### THE TASK
Pull every "agent" line out of the data below.

....................

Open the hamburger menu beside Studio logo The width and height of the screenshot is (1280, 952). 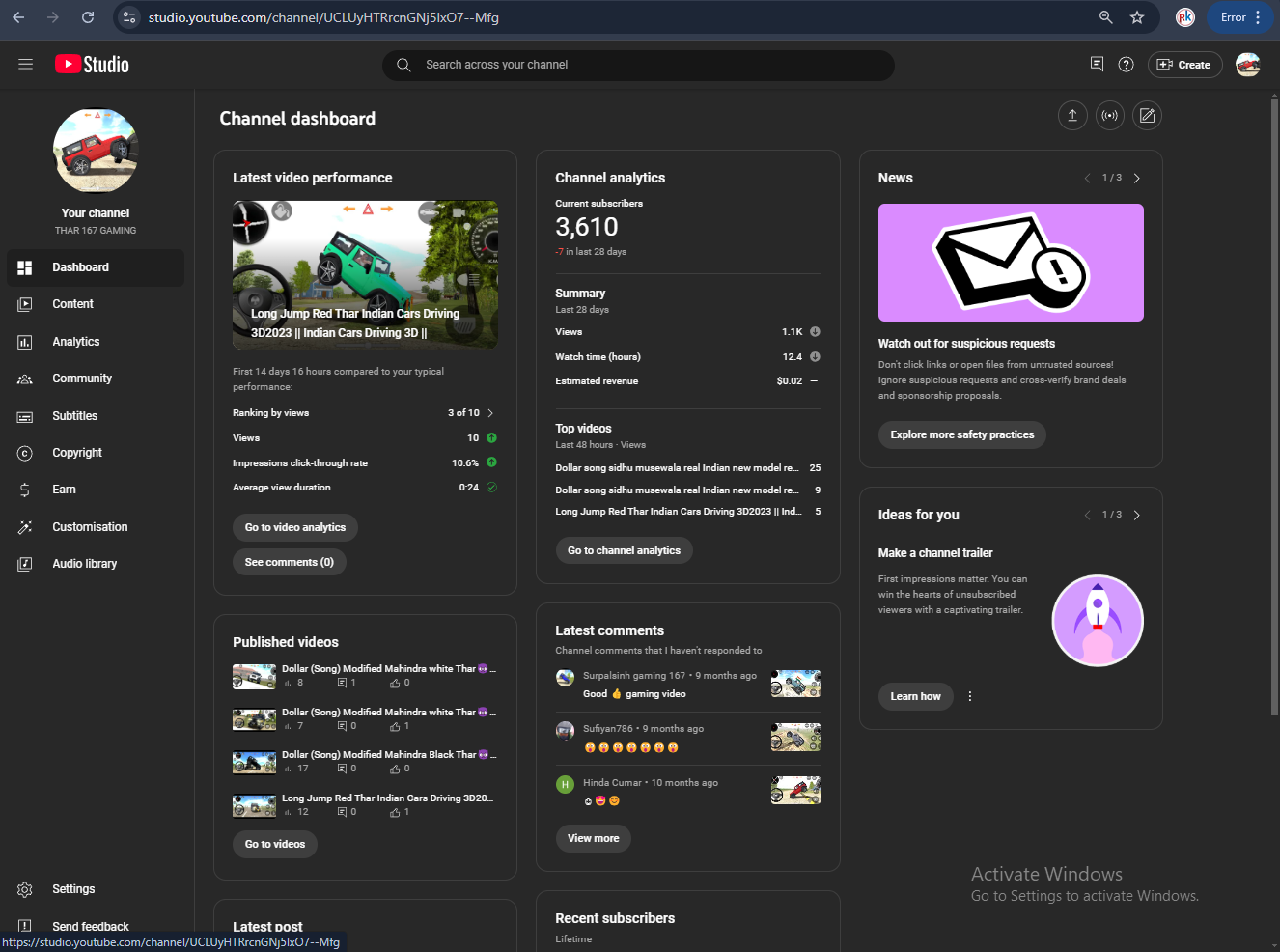26,65
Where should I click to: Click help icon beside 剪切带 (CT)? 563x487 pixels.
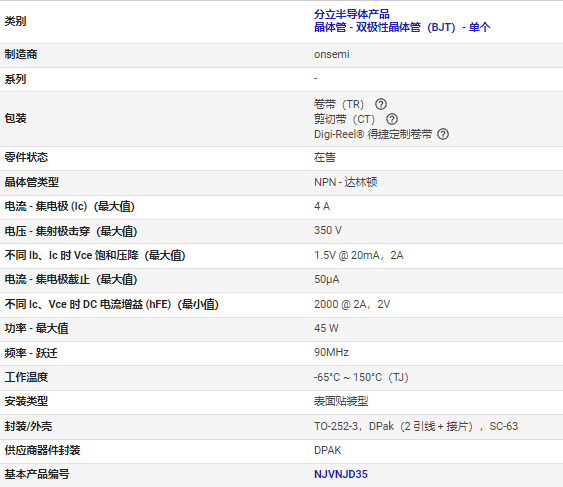tap(392, 119)

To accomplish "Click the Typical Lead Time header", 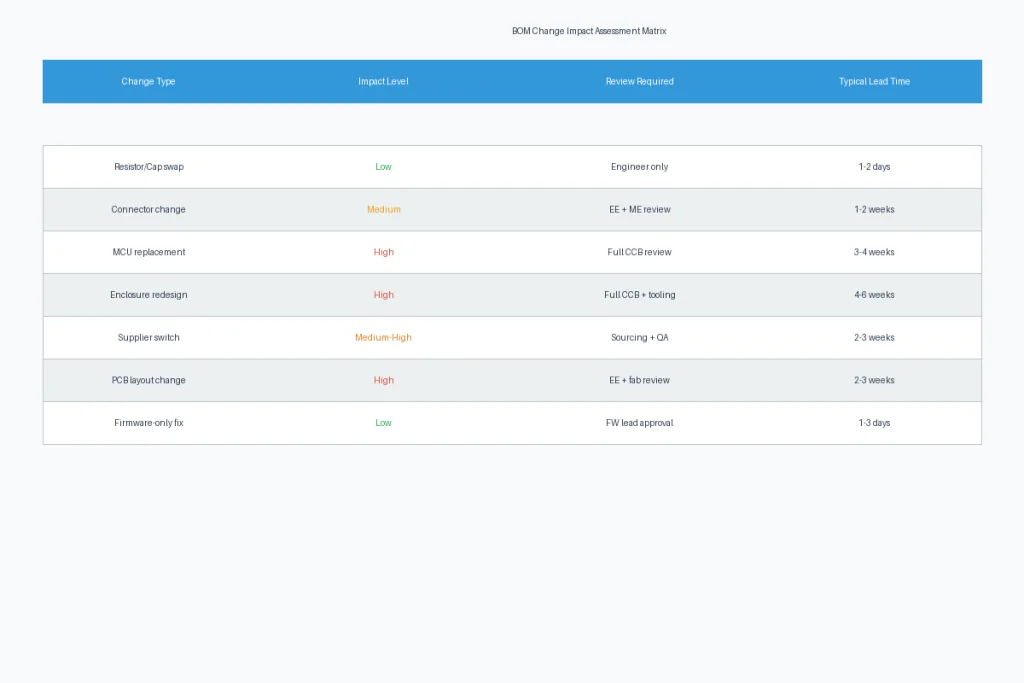I will 874,82.
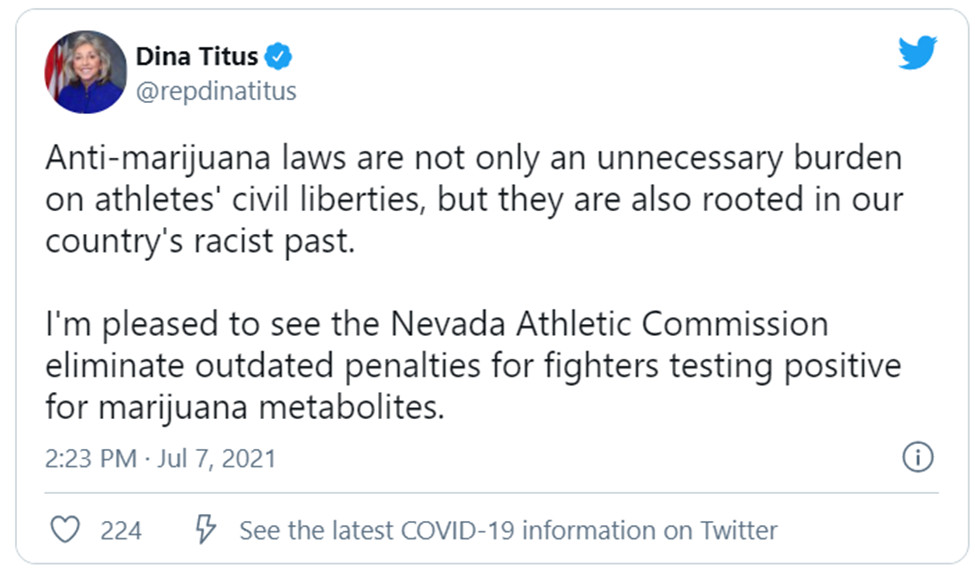Image resolution: width=975 pixels, height=574 pixels.
Task: Click "athletes' civil liberties" in tweet text
Action: pos(259,200)
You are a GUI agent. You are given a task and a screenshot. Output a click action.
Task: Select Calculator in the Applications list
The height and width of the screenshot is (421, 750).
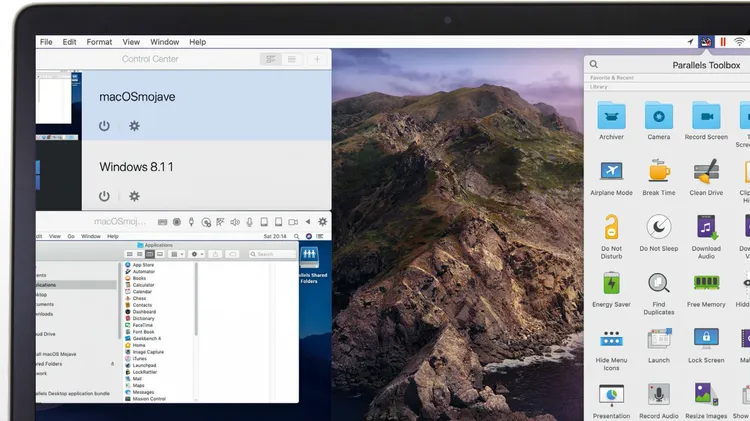[143, 285]
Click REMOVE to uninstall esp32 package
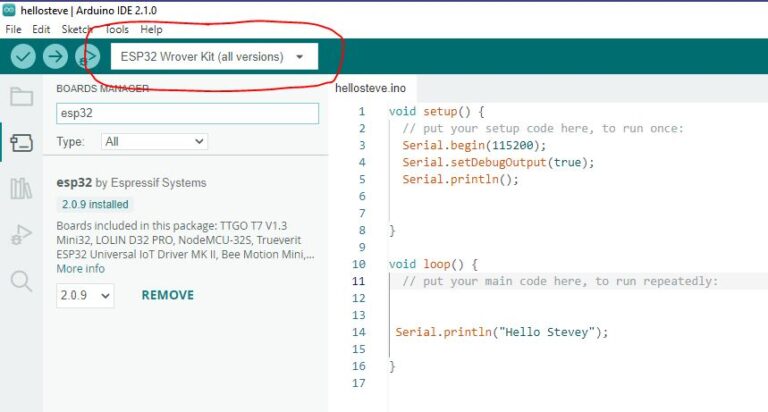Screen dimensions: 768x412 (x=167, y=296)
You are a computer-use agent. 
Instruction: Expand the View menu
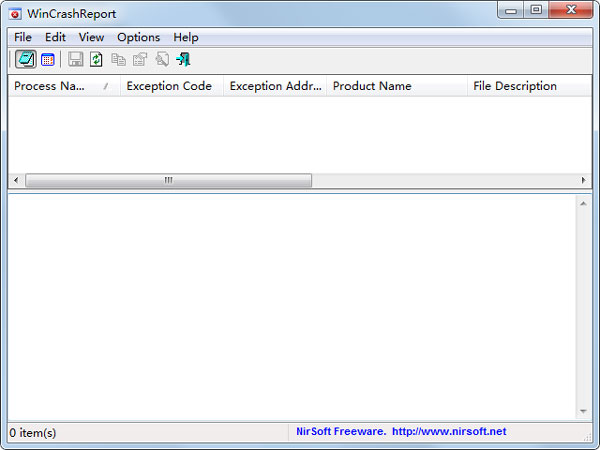91,37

....................

### TASK SOLUTION
You are a GUI agent. You are given a task and a screenshot. Output a click action.
You are a computer-use agent. 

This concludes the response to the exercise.